Hello out there, blog reading world.
How strange that I haven't posted a single thing in over two months, yet this post will mark my 100th one.
Unfortunately, you won't get the witty, charming, extraordinary writing of my past blogging days (c'mon - you know it was all that and more). Tonight I just need to write and reflect.
Obviously the last few months have been different than normal. I haven't had a lot of time to really stop and think about all the changes going on around me.
Maybe I've finally learned to cope with that one thing that NEVER changes: constant change.
What I feel tonight as I prepare to list the not-really-organized chaos of my life, all I can feel is gratitude.
In the midst of everything...anything...the pain, the crazy, the exuberant, the ugly...
My God is there, and He is good.
Since we last spoke - here's a little update:
- I ran (and beat my goal) a half marathon!!
- My family lost a piece of its heart - my uncle Jimmy - very unexpectedly.
- Rhylee Shae arrived!!
- Jody started a summer Physics class which has completely consumed every. waking. moment.
- I got a new job :)
- My bro moved to Cali.
- I'm training for my next half.
- My parents thought they had a water leak that was actually severe termite damage then their AC went out and when that got fixed someone dug into the county water line leaving them without water...again. How does that affect me? Well, when Momma ain't happy - NOBODY is happy.
Maybe it doesn't seem quite so intense in list form. But sometimes, when I look at my sink full of dirty dishes, shove my third load of unfolded laundry into the "to fold" chair, answer another family emergency call, hit snooze at 4:50 a.m., or think of the million things I'll miss doing with Nathan - I think my head may explode.
Then I remember:
- I have legs to run.
- Jody and I have both been blessed with good jobs...and I LOVE mine (hopefully more on that another day)
- My family thinks I'm smart enough to help them with their problems ;)

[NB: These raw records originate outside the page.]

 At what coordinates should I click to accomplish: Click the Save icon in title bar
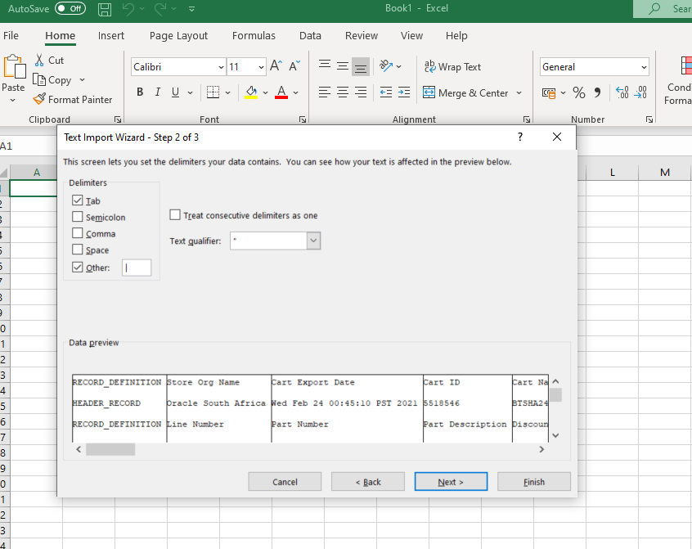tap(104, 9)
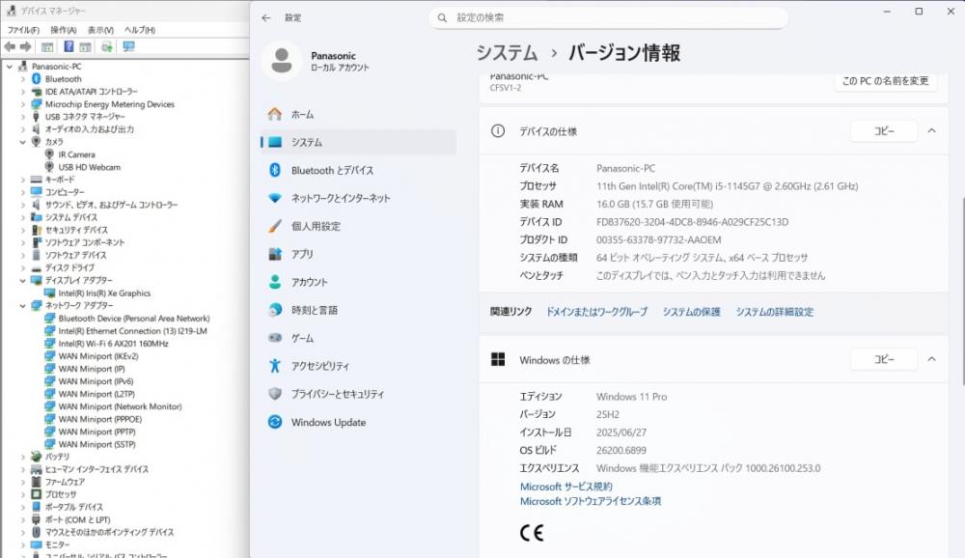This screenshot has width=965, height=558.
Task: Click the back arrow in Settings window
Action: (x=266, y=17)
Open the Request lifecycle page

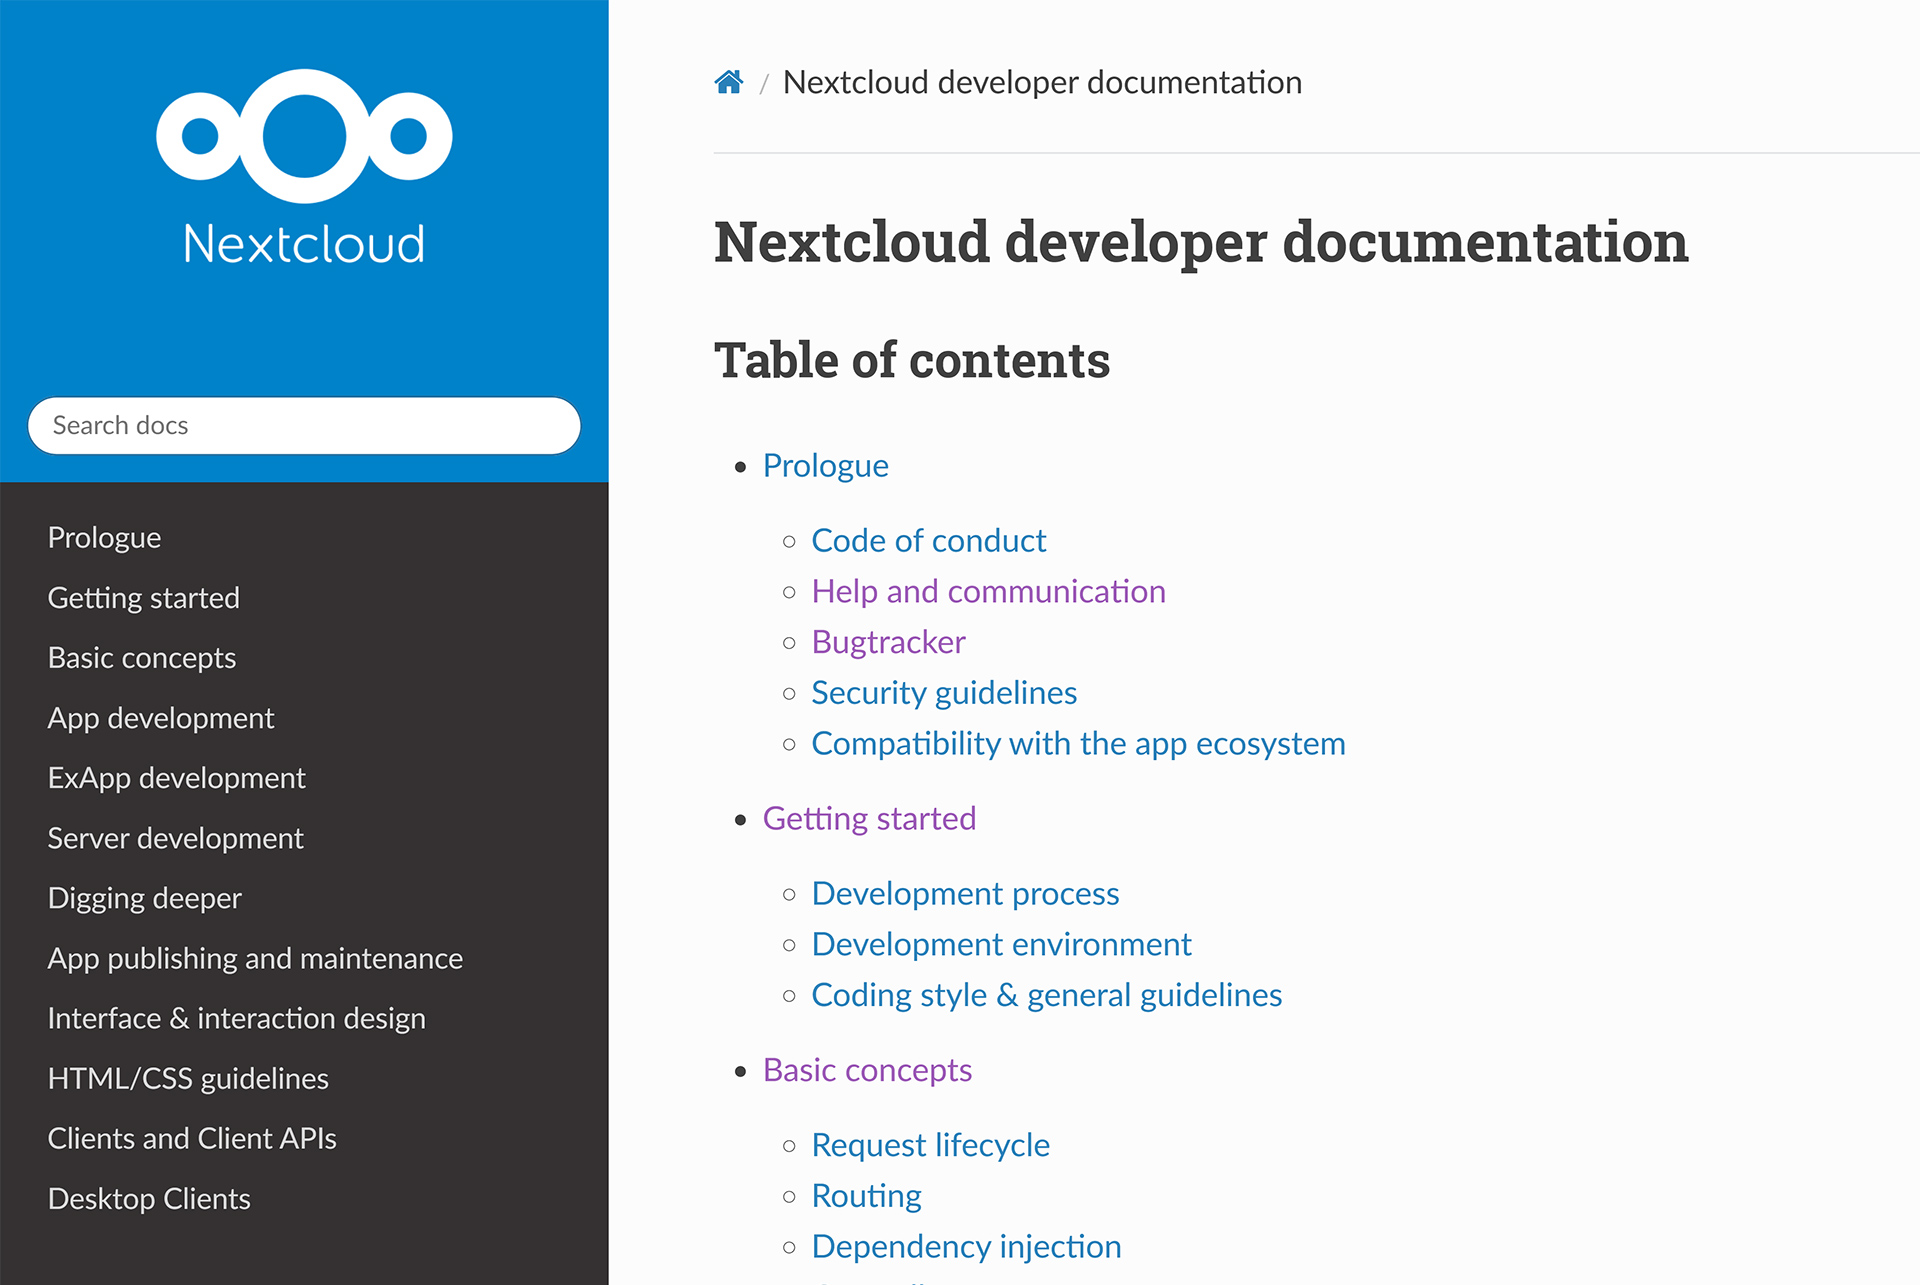click(930, 1144)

- I have the BEST friends in the entire world - one who even thinks spending Friday nights in our pj's watching Friends and helping Jody struggle through Physics homework is the BEST place to be.

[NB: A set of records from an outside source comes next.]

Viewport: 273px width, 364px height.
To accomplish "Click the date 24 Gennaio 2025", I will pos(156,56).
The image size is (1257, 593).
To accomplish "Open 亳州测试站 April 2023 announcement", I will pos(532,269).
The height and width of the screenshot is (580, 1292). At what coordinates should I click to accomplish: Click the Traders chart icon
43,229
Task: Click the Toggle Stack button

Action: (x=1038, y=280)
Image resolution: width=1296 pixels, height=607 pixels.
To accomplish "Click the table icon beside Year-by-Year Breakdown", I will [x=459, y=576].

- Goodbyes are NOT forever, and planes fly to California every single day.
And most importantly - this too shall pass.
It's only a season, and there's a time for all of those.
Two years ago at this time I was the closest to hopeless I think I've ever been.

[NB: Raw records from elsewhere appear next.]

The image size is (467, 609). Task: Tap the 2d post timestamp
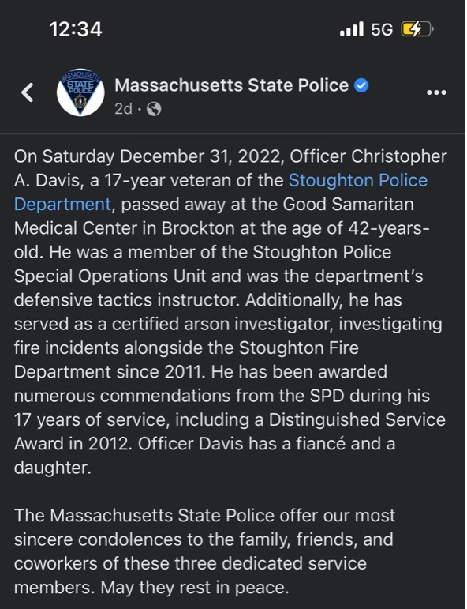123,109
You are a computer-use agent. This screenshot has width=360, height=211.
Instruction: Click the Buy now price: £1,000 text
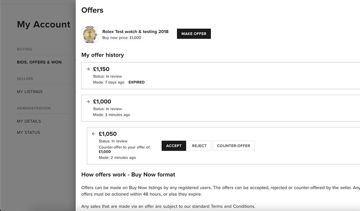pos(122,38)
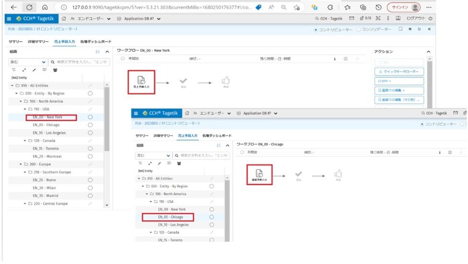The width and height of the screenshot is (468, 264).
Task: Select the 未開始 radio in the New York workflow
Action: click(x=123, y=59)
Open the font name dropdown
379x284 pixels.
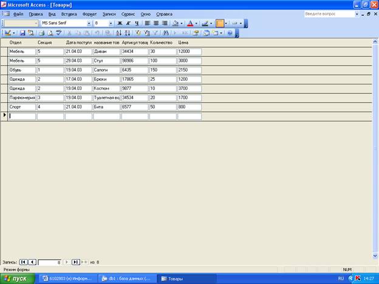89,23
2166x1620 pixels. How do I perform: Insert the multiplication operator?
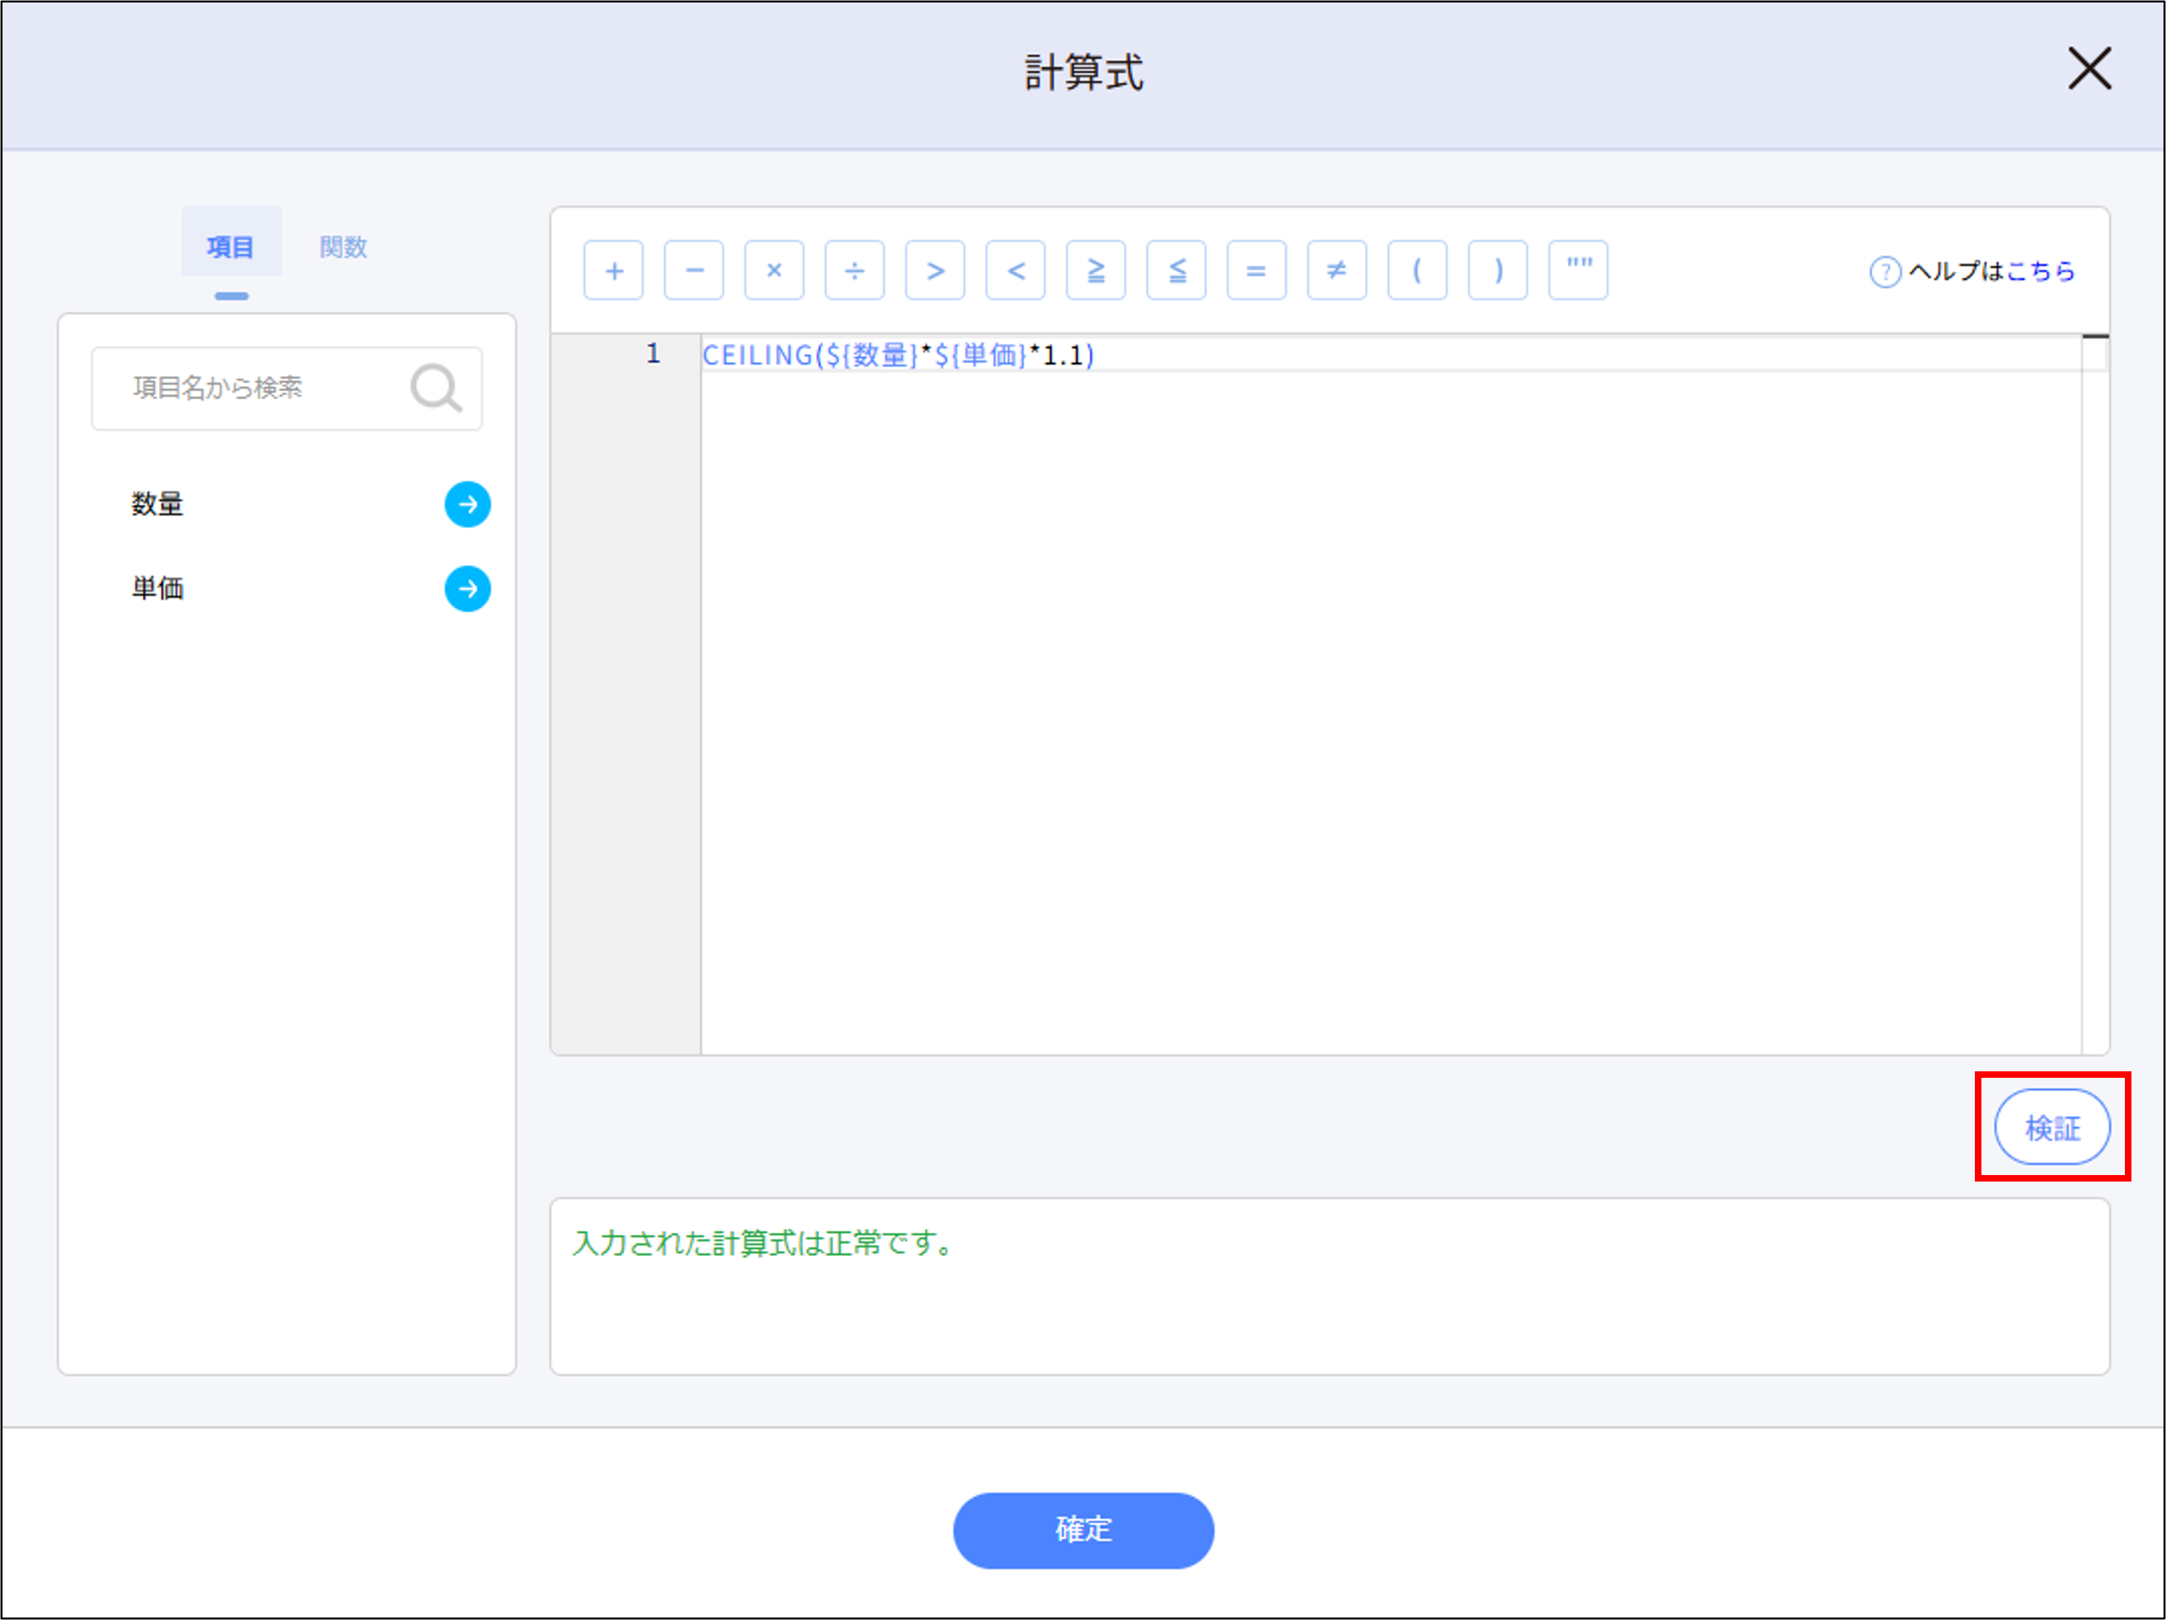(774, 270)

One year ago, Jody was working nearly 100 hours a week, I was blogging several times a week, canning summer veggies and embarking on a sugar free life.
I don't have the slightest clue where I'll be a year from now, and if it weren't for my phone calendar I wouldn't really know where I'm headed tomorrow.
But God does. Nothing shocks him, nothing surprises him or throws him off track. He's got this and in the getting, He's got me too.
It's been nice chatting with you. Don't know when we'll catch up again so Happy 4th!
Thanks for reading and if you're going through something crazy...remember Who never changes!